Off I went on my treasure hunt, I couldn't believe I was actually going to find out more about the bullfight. I remember clearly the section that had the bullfight books was upstairs. And the Weber County Library has a really cool staircase so it was always fun to run upstairs.

Search and search I did, and then I found it, the bookshelf with the bullfight books. I had found treasure.

There were at least a dozen books there on the subject. I can't remember them all but I do remember most of them were from the author Barnaby Conrad.


(A photo I took recently while in Ogden. I'm on the East side of Washington Blvd. looking West. Where that Starbucks is now is where Taco Time used to be. Why did they tear it down? That was a city landmark if you ask me. It even had the Taco Time cactus logo sign that would light up in neon and swivel if I remember right. Don't we have enough Starbucks? Ugh... I guess things just change, but not always for the better.)


The three books I remember that I checked out and read, and yes I did read them from cover to cover, were How to Fight a Bull, Gates of Fear, and the Encyclopedia of Bullfighting, all by Barnaby Conrad. I remember at one time also checking out Hemingway's The Sun Also Rises however that one I couldn't get through, I guess my young teenage mind, or maybe even pre-teen mind at that time, couldn't comprehend Hemingway. 

(Later in life however I did get through the Sun Also Rises, as well has Hemingway's Death in the Afternoon. I will say I think Death in the Afternoon is required reading for anyone interested in the bullfight, the Sun Also Rises not so much, unless you are a Hemingway diehard.)

The one book out of Conrad's books that I really loved reading, and the one I think cemented my bullfight curiosity was the Encyclopedia of Bullfighting. It had all Spanish words that deal with the bullfight but then it had the explanation in English. So it was perfect for me to learn more about what at that time was a completely unknown thing. The photos were amazing to look at too, all black and white, but mesmerizing all the same. I was hooked. 

I don't know how many times I checked that one book out, probably a dozen times easily. I may have been the only one at the Weber County Library to ever check it out, I don't know. But once Ebay became a thing years ago one of the first things I bought was my own copy of the encyclopedia, and I've gone through it many times over these past several years.
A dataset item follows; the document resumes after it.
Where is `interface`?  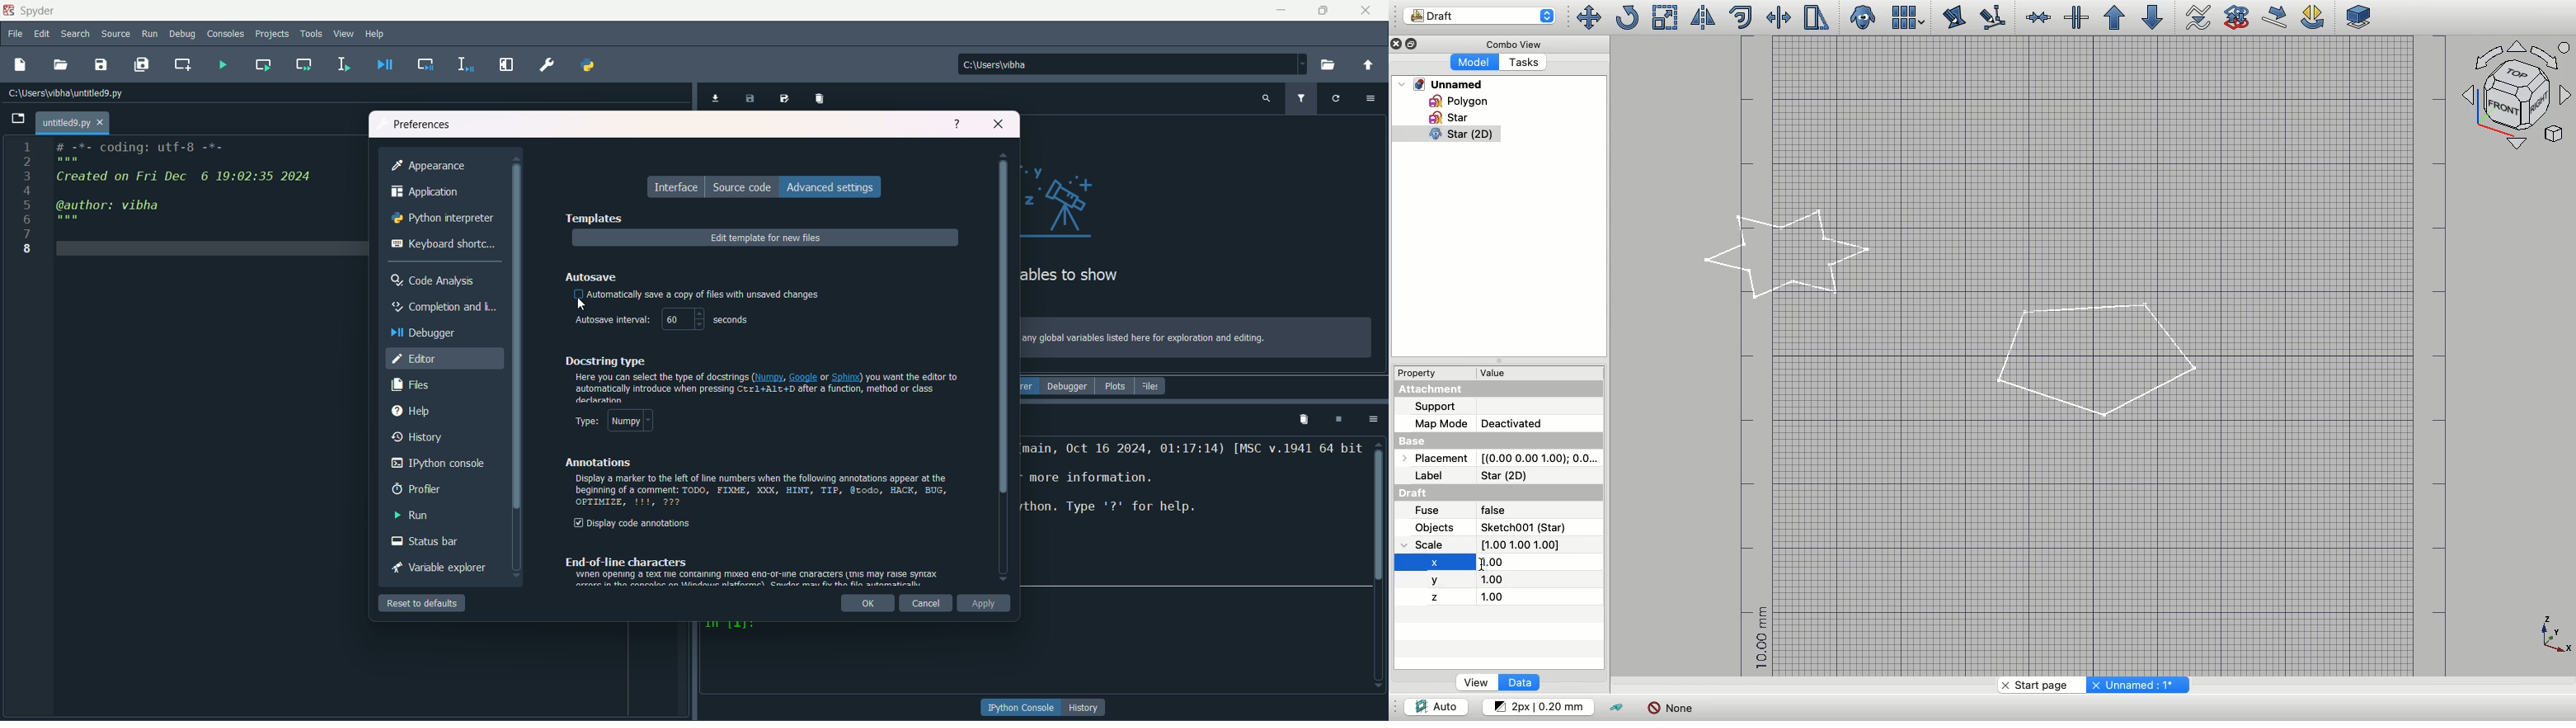 interface is located at coordinates (678, 187).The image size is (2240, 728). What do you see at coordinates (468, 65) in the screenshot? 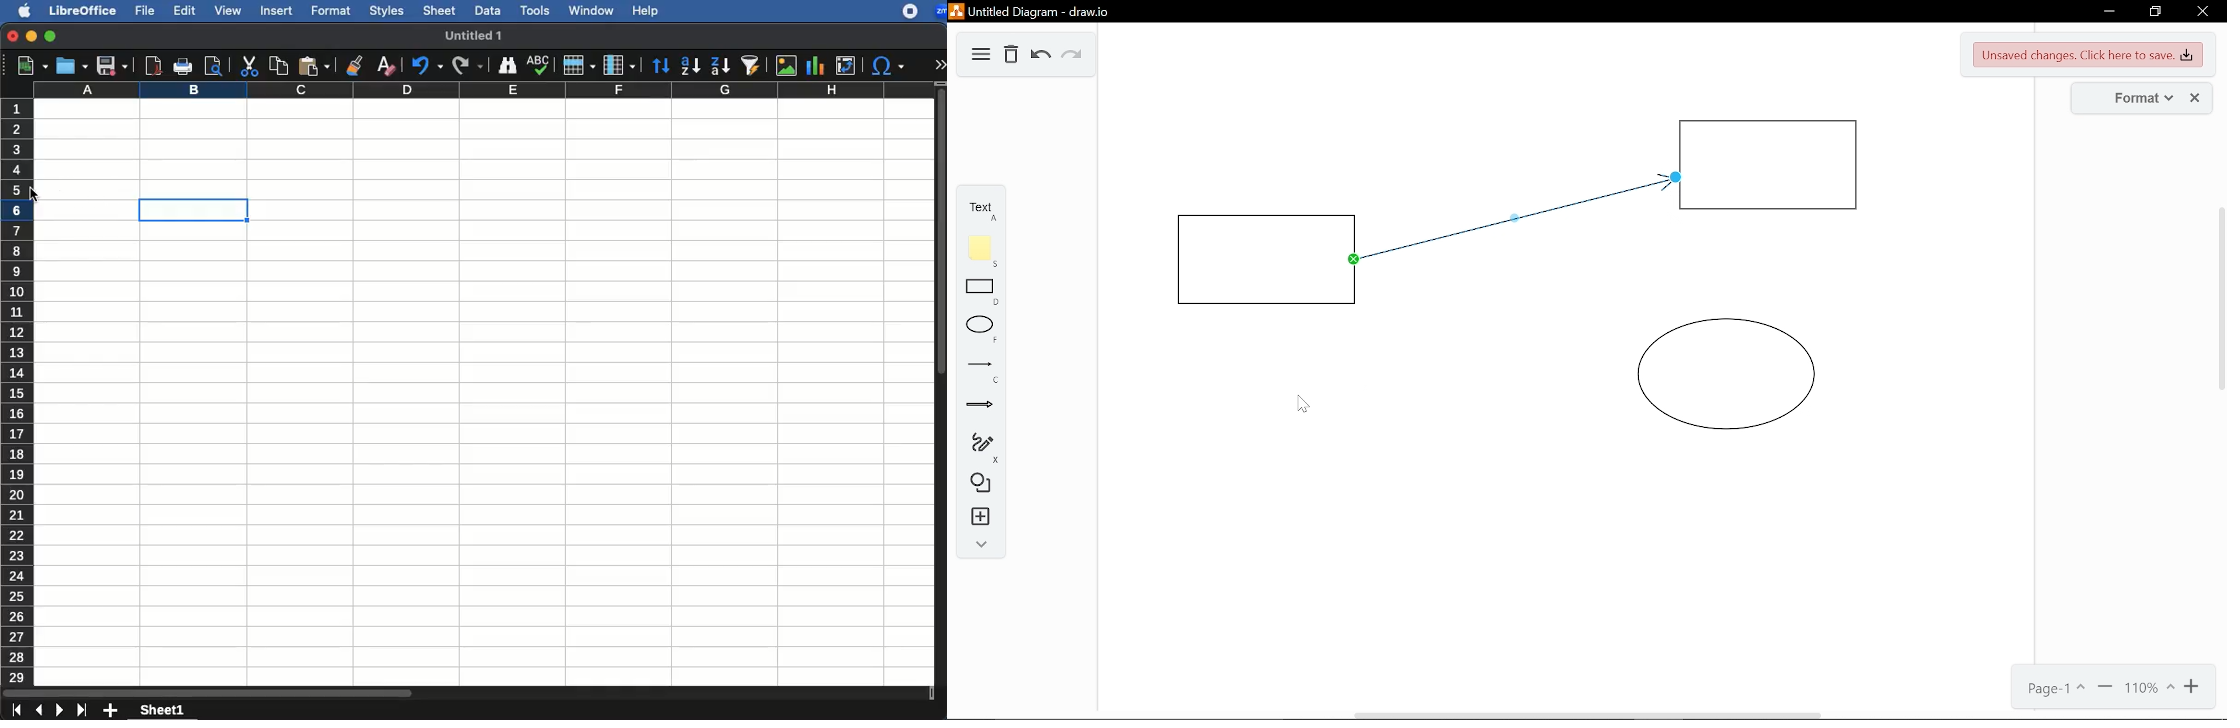
I see `redo` at bounding box center [468, 65].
That book pretty much had to tide me over until the internet was invented. Up until the internet I had nothing else, I was deprived. So once the internet came about in the mid to late 90's I was thirsty for more bullfight information and finally got it. Mostly from Madrid's Las Ventas website, but also from El Juli's personal website, and that of Enrique Ponce too. I remember those two had pretty impresive websites with lots of photos and information, enought to quench my thirst.

These days I think most bullfighters opt for Instagram, Facebook, etc. I don't think any really have their own websites anymore.

And of course there are quite a few blogs out there too, mostly from Spanish bloggers. I used to follow a lot of them but don't very much anymore.

Mundotoro.com I check out everyday, it really has the best news available. Facebook is a wealth of information as well, there are plenty of Facebook pages you can follow that are updated daily. 

So those are the basics, the back story on my bullfight affliction. There is more out there, like how I also use to run with the bulls when I was a kid, well, not bulls, but milk cows. But it was kind of the same thing. And how I tried to train a dog we used to have to charge at my red jacket like a bull so I could practice some passes. That kind of worked but kind of didn't, the dog would mostly jump up at me once he got to my jacket. Damn dog, stop jumping on me, charge at my jacket! The things I used to have to do. 

I once lost a girlfriend too over the bullfight. I asked her if she ever drempt of being a bullfighter like I did. She never returned any of my calls after that.